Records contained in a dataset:
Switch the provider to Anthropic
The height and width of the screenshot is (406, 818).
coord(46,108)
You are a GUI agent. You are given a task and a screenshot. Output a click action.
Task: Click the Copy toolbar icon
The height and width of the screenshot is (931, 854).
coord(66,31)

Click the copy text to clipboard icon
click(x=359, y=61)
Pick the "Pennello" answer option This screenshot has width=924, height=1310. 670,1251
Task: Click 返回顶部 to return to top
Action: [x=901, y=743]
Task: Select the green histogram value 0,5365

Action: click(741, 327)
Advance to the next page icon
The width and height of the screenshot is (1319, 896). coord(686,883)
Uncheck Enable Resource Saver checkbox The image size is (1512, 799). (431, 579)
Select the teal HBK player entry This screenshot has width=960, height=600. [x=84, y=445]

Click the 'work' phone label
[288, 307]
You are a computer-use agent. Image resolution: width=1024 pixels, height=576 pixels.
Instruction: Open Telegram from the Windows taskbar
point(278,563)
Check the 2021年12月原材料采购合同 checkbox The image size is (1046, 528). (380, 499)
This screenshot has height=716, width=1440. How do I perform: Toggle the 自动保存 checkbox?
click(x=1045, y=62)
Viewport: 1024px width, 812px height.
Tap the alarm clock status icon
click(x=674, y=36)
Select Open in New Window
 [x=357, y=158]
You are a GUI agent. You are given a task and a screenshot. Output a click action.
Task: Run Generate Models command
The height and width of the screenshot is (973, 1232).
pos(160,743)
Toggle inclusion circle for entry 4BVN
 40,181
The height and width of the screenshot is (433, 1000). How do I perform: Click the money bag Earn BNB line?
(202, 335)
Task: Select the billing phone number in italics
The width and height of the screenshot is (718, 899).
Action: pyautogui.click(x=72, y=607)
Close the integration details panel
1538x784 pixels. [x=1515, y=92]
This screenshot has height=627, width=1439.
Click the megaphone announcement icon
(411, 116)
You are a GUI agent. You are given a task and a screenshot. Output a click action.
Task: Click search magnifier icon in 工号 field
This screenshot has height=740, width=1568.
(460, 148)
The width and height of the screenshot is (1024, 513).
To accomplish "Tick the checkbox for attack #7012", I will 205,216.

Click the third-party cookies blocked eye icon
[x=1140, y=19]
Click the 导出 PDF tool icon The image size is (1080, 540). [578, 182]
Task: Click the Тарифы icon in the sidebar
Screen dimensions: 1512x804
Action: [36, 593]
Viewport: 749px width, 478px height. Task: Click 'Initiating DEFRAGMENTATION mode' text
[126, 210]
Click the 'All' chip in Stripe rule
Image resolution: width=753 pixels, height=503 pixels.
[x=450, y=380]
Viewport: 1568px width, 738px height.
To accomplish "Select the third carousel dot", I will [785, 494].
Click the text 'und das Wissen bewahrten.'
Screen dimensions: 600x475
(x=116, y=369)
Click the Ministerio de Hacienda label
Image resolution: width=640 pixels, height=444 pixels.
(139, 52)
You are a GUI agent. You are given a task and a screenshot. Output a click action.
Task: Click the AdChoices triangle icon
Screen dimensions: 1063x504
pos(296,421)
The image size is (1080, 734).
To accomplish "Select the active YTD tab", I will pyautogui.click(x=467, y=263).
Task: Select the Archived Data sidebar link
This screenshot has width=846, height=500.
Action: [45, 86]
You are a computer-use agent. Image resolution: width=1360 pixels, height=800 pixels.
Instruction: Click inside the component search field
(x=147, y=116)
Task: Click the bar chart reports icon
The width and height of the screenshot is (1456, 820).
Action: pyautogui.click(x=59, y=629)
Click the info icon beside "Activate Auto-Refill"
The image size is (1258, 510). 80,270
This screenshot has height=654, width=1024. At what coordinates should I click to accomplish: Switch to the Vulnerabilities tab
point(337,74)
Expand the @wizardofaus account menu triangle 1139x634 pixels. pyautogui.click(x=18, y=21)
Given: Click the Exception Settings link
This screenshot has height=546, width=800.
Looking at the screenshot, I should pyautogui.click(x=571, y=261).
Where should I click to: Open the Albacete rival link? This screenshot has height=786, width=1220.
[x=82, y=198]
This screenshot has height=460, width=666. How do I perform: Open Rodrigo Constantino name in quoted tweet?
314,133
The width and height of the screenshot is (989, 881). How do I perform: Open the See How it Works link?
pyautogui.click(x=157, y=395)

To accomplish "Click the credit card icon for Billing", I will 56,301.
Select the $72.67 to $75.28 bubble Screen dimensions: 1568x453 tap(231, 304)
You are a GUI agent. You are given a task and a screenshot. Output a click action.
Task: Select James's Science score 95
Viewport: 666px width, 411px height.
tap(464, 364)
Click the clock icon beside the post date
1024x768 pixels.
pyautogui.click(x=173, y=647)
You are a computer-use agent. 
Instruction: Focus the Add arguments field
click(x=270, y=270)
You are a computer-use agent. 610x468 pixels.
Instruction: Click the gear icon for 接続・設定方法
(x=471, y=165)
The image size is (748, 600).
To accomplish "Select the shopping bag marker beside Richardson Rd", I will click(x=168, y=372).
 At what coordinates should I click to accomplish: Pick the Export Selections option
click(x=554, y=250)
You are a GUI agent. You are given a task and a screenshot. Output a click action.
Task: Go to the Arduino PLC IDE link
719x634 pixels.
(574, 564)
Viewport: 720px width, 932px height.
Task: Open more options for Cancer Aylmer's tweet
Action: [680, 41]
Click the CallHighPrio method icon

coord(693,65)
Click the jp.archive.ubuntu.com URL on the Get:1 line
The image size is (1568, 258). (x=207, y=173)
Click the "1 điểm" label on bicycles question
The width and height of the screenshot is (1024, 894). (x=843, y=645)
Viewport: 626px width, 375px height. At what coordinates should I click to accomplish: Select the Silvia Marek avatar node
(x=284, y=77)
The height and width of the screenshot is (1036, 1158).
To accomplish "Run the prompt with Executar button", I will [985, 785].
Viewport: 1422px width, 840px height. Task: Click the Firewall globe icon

What this task involves: A verbatim copy of all the entries is the expected result.

Written response:
Switch the provider to Anthropic
The height and width of the screenshot is (406, 818).
coord(46,108)
You are a GUI agent. You are given a task and a screenshot. Output a click action.
Task: Click the Copy toolbar icon
The height and width of the screenshot is (931, 854).
coord(66,31)

Click the copy text to clipboard icon
click(x=359, y=61)
Pick the "Pennello" answer option This screenshot has width=924, height=1310. 670,1251
Task: Click 返回顶部 to return to top
Action: [x=901, y=743]
Task: Select the green histogram value 0,5365

Action: click(741, 327)
Advance to the next page icon
The width and height of the screenshot is (1319, 896). coord(686,883)
Uncheck Enable Resource Saver checkbox The image size is (1512, 799). (431, 579)
Select the teal HBK player entry This screenshot has width=960, height=600. [x=84, y=445]

Click the 'work' phone label
[288, 307]
You are a computer-use agent. Image resolution: width=1024 pixels, height=576 pixels.
Instruction: Open Telegram from the Windows taskbar
point(278,563)
Check the 2021年12月原材料采购合同 checkbox The image size is (1046, 528). (380, 499)
This screenshot has height=716, width=1440. How do I perform: Toggle the 自动保存 checkbox?
click(x=1045, y=62)
Viewport: 1024px width, 812px height.
Tap the alarm clock status icon
click(x=674, y=36)
Select Open in New Window
 [x=357, y=158]
You are a GUI agent. You are given a task and a screenshot. Output a click action.
Task: Run Generate Models command
The height and width of the screenshot is (973, 1232).
pos(160,743)
Toggle inclusion circle for entry 4BVN
 40,181
The height and width of the screenshot is (433, 1000). How do I perform: Click the money bag Earn BNB line?
(202, 335)
Task: Select the billing phone number in italics
The width and height of the screenshot is (718, 899).
Action: pyautogui.click(x=72, y=607)
Close the integration details panel
1538x784 pixels. [x=1515, y=92]
This screenshot has height=627, width=1439.
Click the megaphone announcement icon
(411, 116)
You are a GUI agent. You are given a task and a screenshot. Output a click action.
Task: Click search magnifier icon in 工号 field
This screenshot has height=740, width=1568.
(460, 148)
The width and height of the screenshot is (1024, 513).
To accomplish "Tick the checkbox for attack #7012", I will 205,216.

Click the third-party cookies blocked eye icon
[x=1140, y=19]
Click the 导出 PDF tool icon The image size is (1080, 540). [578, 182]
Task: Click the Тарифы icon in the sidebar
Screen dimensions: 1512x804
Action: [36, 593]
Viewport: 749px width, 478px height. Task: Click 'Initiating DEFRAGMENTATION mode' text
[126, 210]
Click the 'All' chip in Stripe rule
Image resolution: width=753 pixels, height=503 pixels.
[x=450, y=380]
Viewport: 1568px width, 738px height.
To accomplish "Select the third carousel dot", I will [785, 494].
Click the text 'und das Wissen bewahrten.'
Screen dimensions: 600x475
(x=116, y=369)
Click the Ministerio de Hacienda label
Image resolution: width=640 pixels, height=444 pixels.
(139, 52)
You are a GUI agent. You are given a task and a screenshot. Output a click action.
Task: Click the AdChoices triangle icon
Screen dimensions: 1063x504
pos(296,421)
The image size is (1080, 734).
To accomplish "Select the active YTD tab", I will pyautogui.click(x=467, y=263).
Task: Select the Archived Data sidebar link
This screenshot has width=846, height=500.
Action: [45, 86]
You are a computer-use agent. Image resolution: width=1360 pixels, height=800 pixels.
Instruction: Click inside the component search field
(x=147, y=116)
Task: Click the bar chart reports icon
The width and height of the screenshot is (1456, 820).
Action: pyautogui.click(x=59, y=629)
Click the info icon beside "Activate Auto-Refill"
The image size is (1258, 510). 80,270
This screenshot has height=654, width=1024. At what coordinates should I click to accomplish: Switch to the Vulnerabilities tab
point(337,74)
Expand the @wizardofaus account menu triangle 1139x634 pixels. pyautogui.click(x=18, y=21)
Given: Click the Exception Settings link
This screenshot has height=546, width=800.
Looking at the screenshot, I should pyautogui.click(x=571, y=261).
Where should I click to: Open the Albacete rival link? This screenshot has height=786, width=1220.
[x=82, y=198]
This screenshot has height=460, width=666. How do I perform: Open Rodrigo Constantino name in quoted tweet?
314,133
The width and height of the screenshot is (989, 881). How do I perform: Open the See How it Works link?
pyautogui.click(x=157, y=395)

To accomplish "Click the credit card icon for Billing", I will 56,301.
Select the $72.67 to $75.28 bubble Screen dimensions: 1568x453 tap(231, 304)
You are a GUI agent. You are given a task and a screenshot. Output a click action.
Task: Select James's Science score 95
Viewport: 666px width, 411px height.
tap(464, 364)
Click the clock icon beside the post date
1024x768 pixels.
pyautogui.click(x=173, y=647)
You are a computer-use agent. 
Instruction: Focus the Add arguments field
click(x=270, y=270)
You are a computer-use agent. 610x468 pixels.
Instruction: Click the gear icon for 接続・設定方法
(x=471, y=165)
The image size is (748, 600).
To accomplish "Select the shopping bag marker beside Richardson Rd", I will click(x=168, y=372).
 At what coordinates should I click to accomplish: Pick the Export Selections option
click(x=554, y=250)
You are a GUI agent. You are given a task and a screenshot. Output a click action.
Task: Go to the Arduino PLC IDE link
719x634 pixels.
(574, 564)
Viewport: 720px width, 932px height.
Task: Open more options for Cancer Aylmer's tweet
Action: [680, 41]
Click the CallHighPrio method icon

coord(693,65)
Click the jp.archive.ubuntu.com URL on the Get:1 line
The image size is (1568, 258). (x=207, y=173)
Click the "1 điểm" label on bicycles question
The width and height of the screenshot is (1024, 894). (x=843, y=645)
Viewport: 626px width, 375px height. At what coordinates should I click to accomplish: Select the Silvia Marek avatar node
(x=284, y=77)
The height and width of the screenshot is (1036, 1158).
To accomplish "Run the prompt with Executar button", I will [985, 785].
Viewport: 1422px width, 840px height. Task: Click the Firewall globe icon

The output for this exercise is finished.